Chiarimenti in merito all’obbligo di ricetta dematerializzata a partire dal primo gennaio 2026

Chiarimenti in merito all’obbligo di ricetta dematerializzata a partire dal primo gennaio 2026

Il “Decreto milleproroghe” del 2024 aveva spostato al 31 dicembre 2025 l’obbligo di emissione della ricetta dematerializzata (Vedi QUI), finalizzata alla alimentazione del Fascicolo Sanitario Elettronico individuale (FSE), cioè l’insieme dei dati e documenti digitali di tipo sanitario e socio-sanitario generati da eventi clinici presenti e trascorsi del singolo individuo.

Federfarma, in una comunicazione del dicembre 2024, aveva precisato che sarebbero state accettate le prescrizioni cartacee dei farmaci di fascia “C” (farmaci a totale carico del paziente, ad eccezione dei titolari di pensione di guerra diretta vitalizia – legge 203/2000 – distinti in farmaci con obbligo di prescrizione medica e farmaci senza obbligo di prescrizione medica) fino a quando i sistemi informatici non si fossero allineati per alimentare il FSE. Detta previsione era riportata anche nella circolare FNOMCeO n.6 del 10 gennaio 2025 (Vedi QUI).

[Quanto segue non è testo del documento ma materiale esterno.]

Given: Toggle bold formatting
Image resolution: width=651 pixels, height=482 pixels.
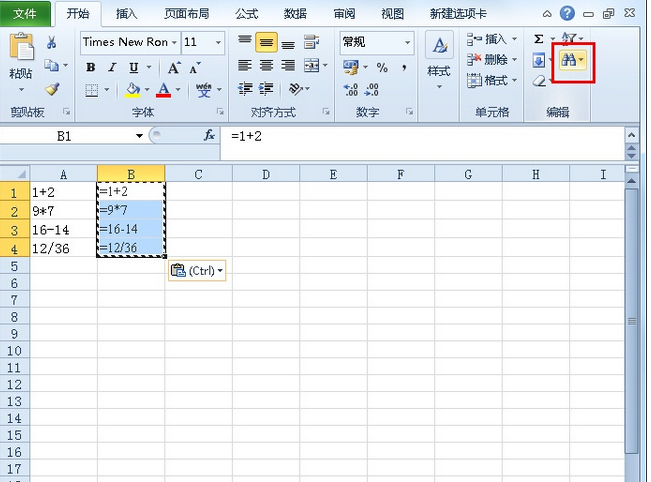Looking at the screenshot, I should 90,67.
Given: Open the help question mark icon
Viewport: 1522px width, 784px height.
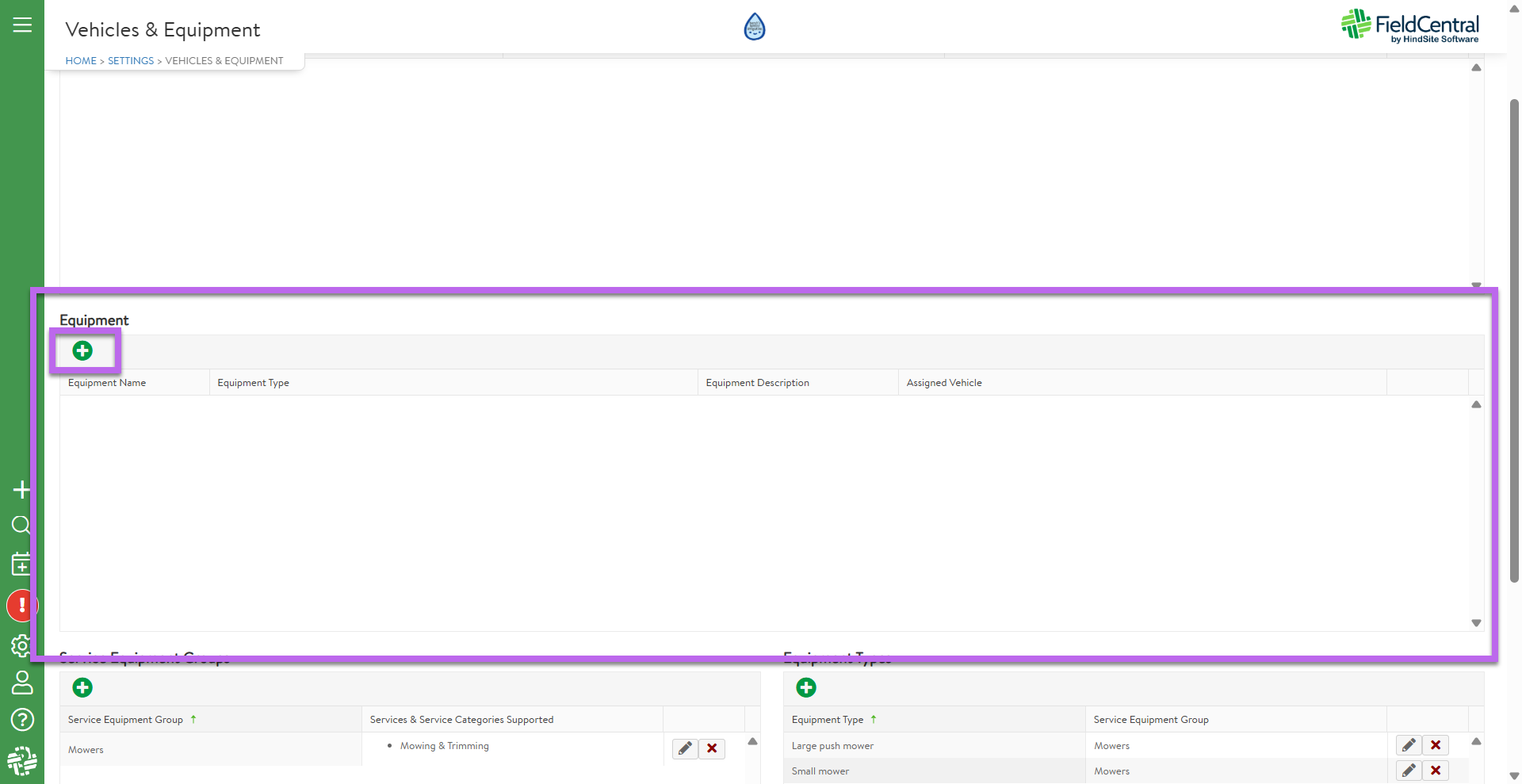Looking at the screenshot, I should pos(21,720).
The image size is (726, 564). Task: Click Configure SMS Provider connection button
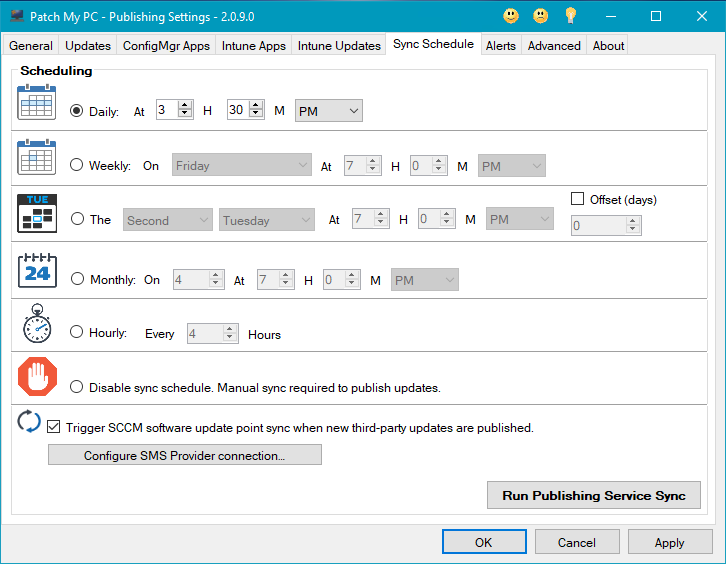point(185,455)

Allo stato attuale la proroga è scaduta ma le farmacie continuano ad accettare le ricette cartacee. Ad avviso di ANDI permangono fondate ragioni per ritenere che il libero professionista che non abbia rapporti contrattuali con il SSN sia esentato dall’obbligo di alimentare il FSE e che possa quindi continuare con la emissione della ricetta bianca cartacea.

Per queste ragioni ANDI ha presentato un interpello dirimente alla FNOMCeO e alla CAO Nazionale (Vedi QUI) richiedendo di esplicitare quale comportamento possa tenere il libero professionista puro senza incorrere nel rischio di sanzioni, anche richiedendo quali eventualmente queste possano essere. Tutto questo nella convinzione che la questione possa impattare sensibilmente sulla modalità operativa professionale di ogni iscritto all’Albo e, di conseguenza, sulla salute del cittadino.

Trattandosi di materia ove i dubbi interpretativi non sono di pertinenza associativa, ANDI resta in attesa di un riscontro, a seguito del quale verranno comunicate tempestivamente le risposte ricevute.